Carport Style Photovoltaic Solar Power Plant
Maruti Suzuki India Limited (MSIL) has commissioned a five-megawatt carport style photovoltaic solar power plant in Gurugram. The new solar power plant will enhance sustainable manufacturing performance of the facility harnessing abundantly available clean resources and implementing them back into the business operation according to Kenichi Ayukawa, Managing Director and CEO, Maruti Suzuki India Ltd. Investing an estimated USD 200 million, MSIL aims to offset 5,390-tonne of CO2 emissions annually over the next 25 years with an annual power output of 7,010 MWh.
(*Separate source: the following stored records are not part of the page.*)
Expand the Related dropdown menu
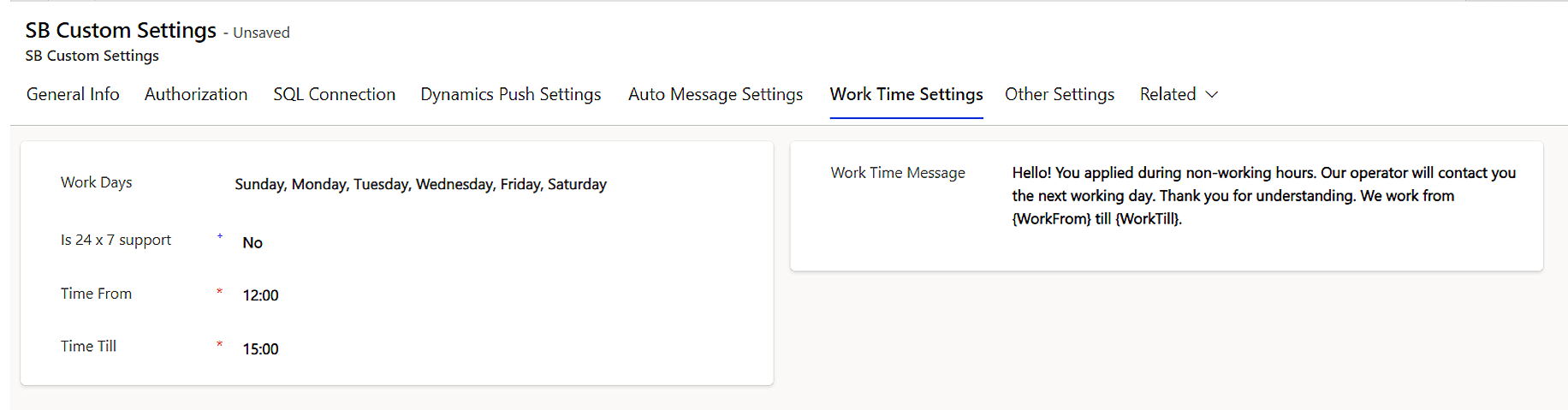The height and width of the screenshot is (410, 1568). [1168, 94]
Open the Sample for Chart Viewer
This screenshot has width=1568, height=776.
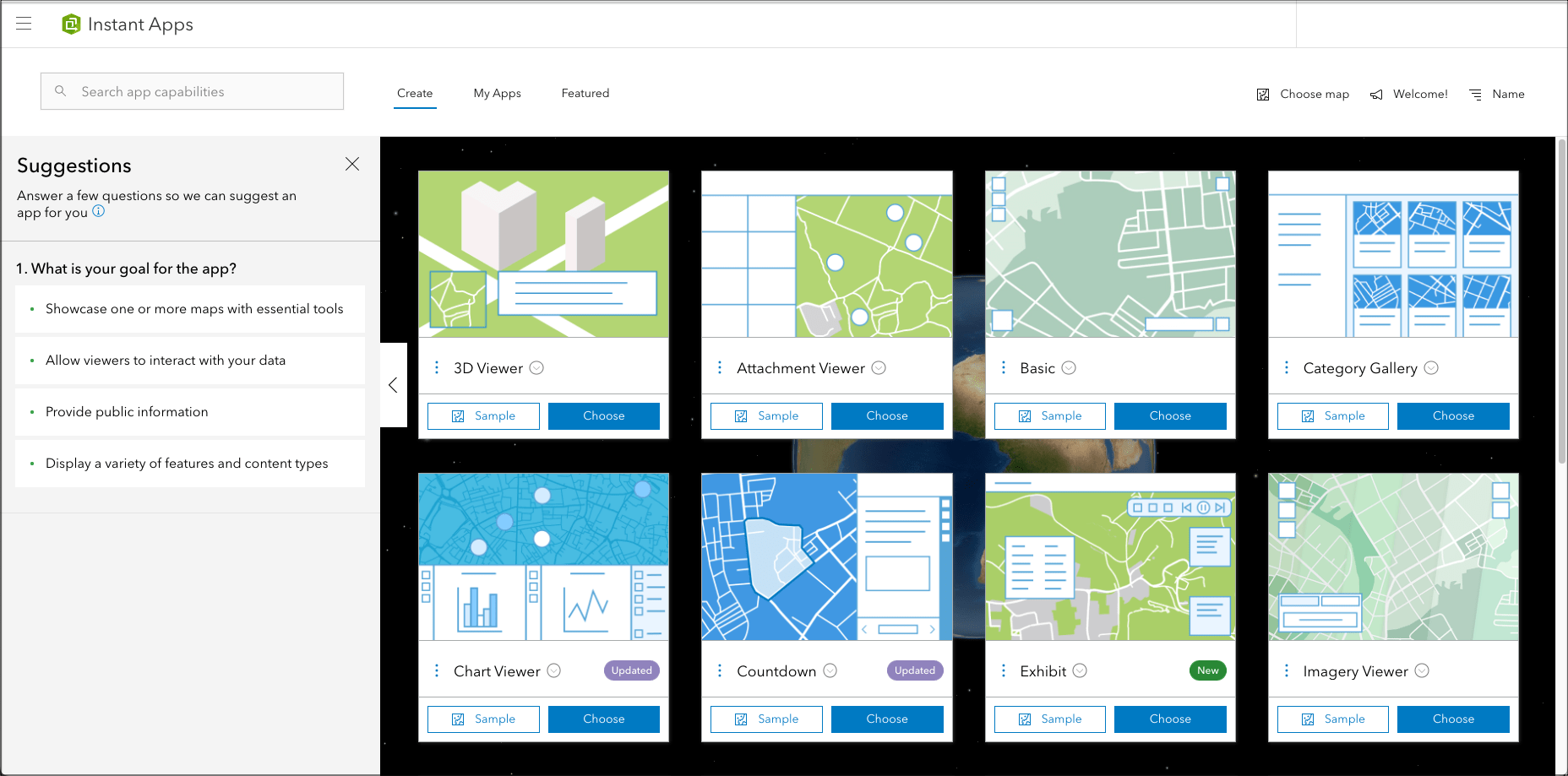coord(482,719)
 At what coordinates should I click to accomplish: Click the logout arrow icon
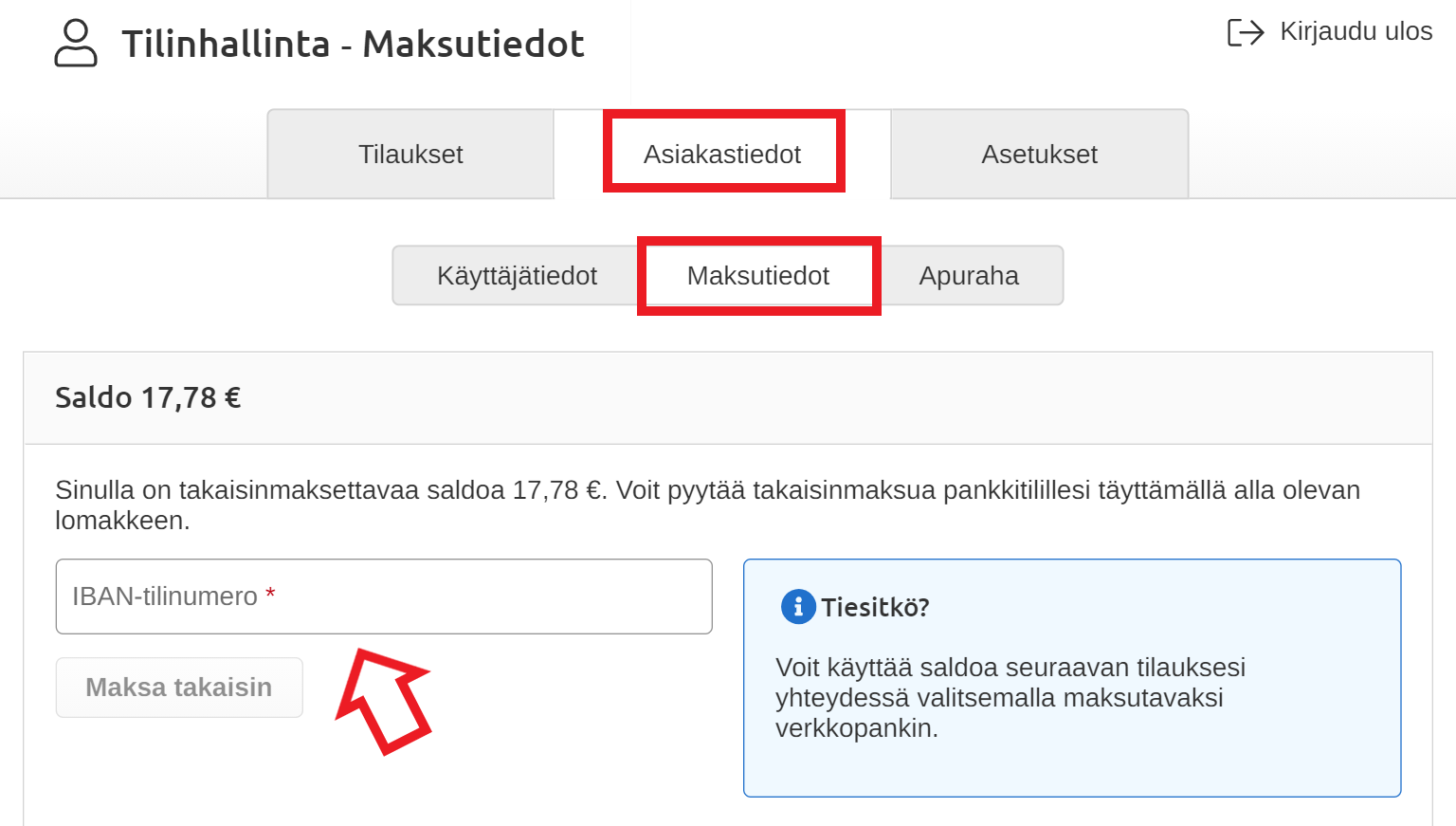click(1246, 32)
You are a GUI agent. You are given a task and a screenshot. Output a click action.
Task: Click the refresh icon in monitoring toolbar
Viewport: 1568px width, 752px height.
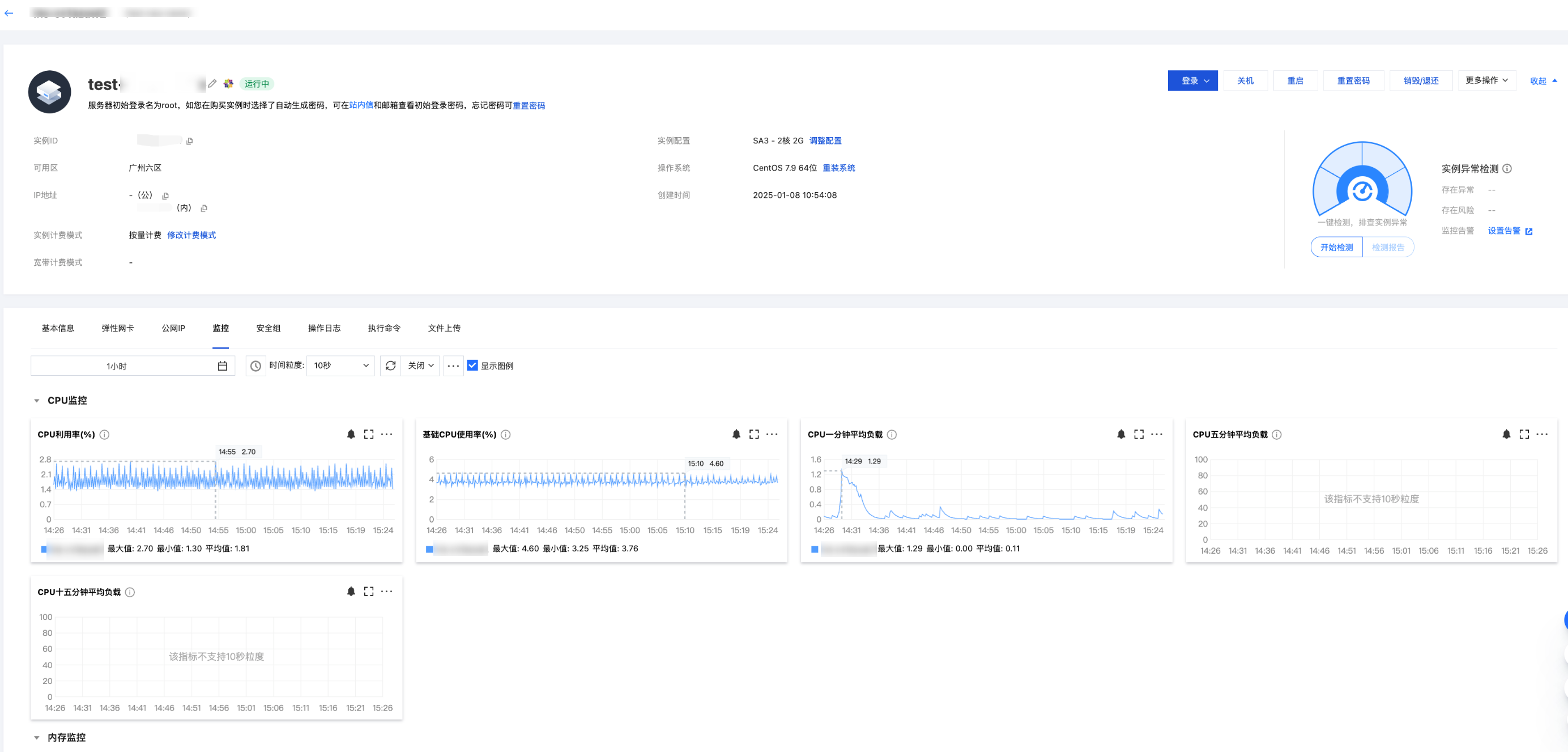(390, 366)
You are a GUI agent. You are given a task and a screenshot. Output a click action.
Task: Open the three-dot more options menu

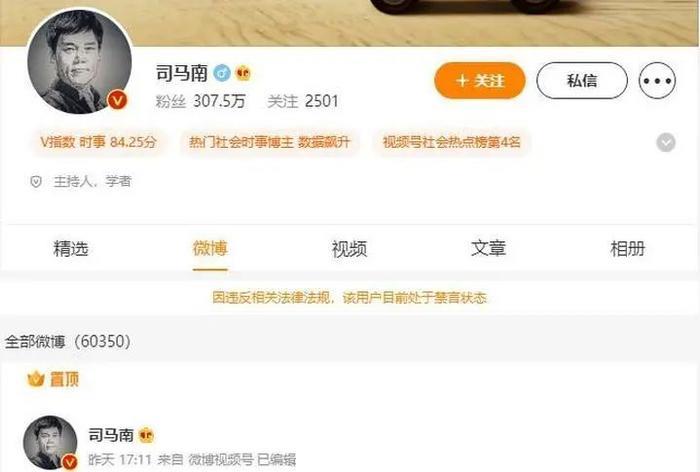(x=657, y=80)
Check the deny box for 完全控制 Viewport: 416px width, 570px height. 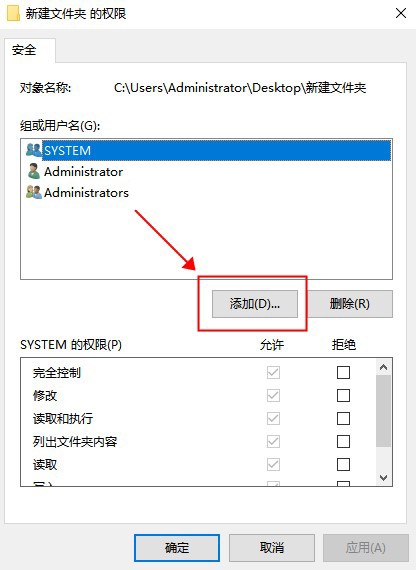pyautogui.click(x=343, y=372)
Gathering experience from its first solar power plant of one megawatt at the Manesar facility in 2014 which (upgraded to 1.3 MW in 2018), the company has increased its total solar power capacity to 6.3 MW with this new project. Spread across 32,985 sq.m, this plant will meet the internal energy needs at the Gurugram facility by synchronising with the captive power plant. The power plant makes use of photovoltaic solar panels, which is a unique feature of this state-of-the-art plant. Also, workable as a roof for the newly constructed car parking area, these panels, while generating clean energy also double up as safety shields against the harsh climatic conditions.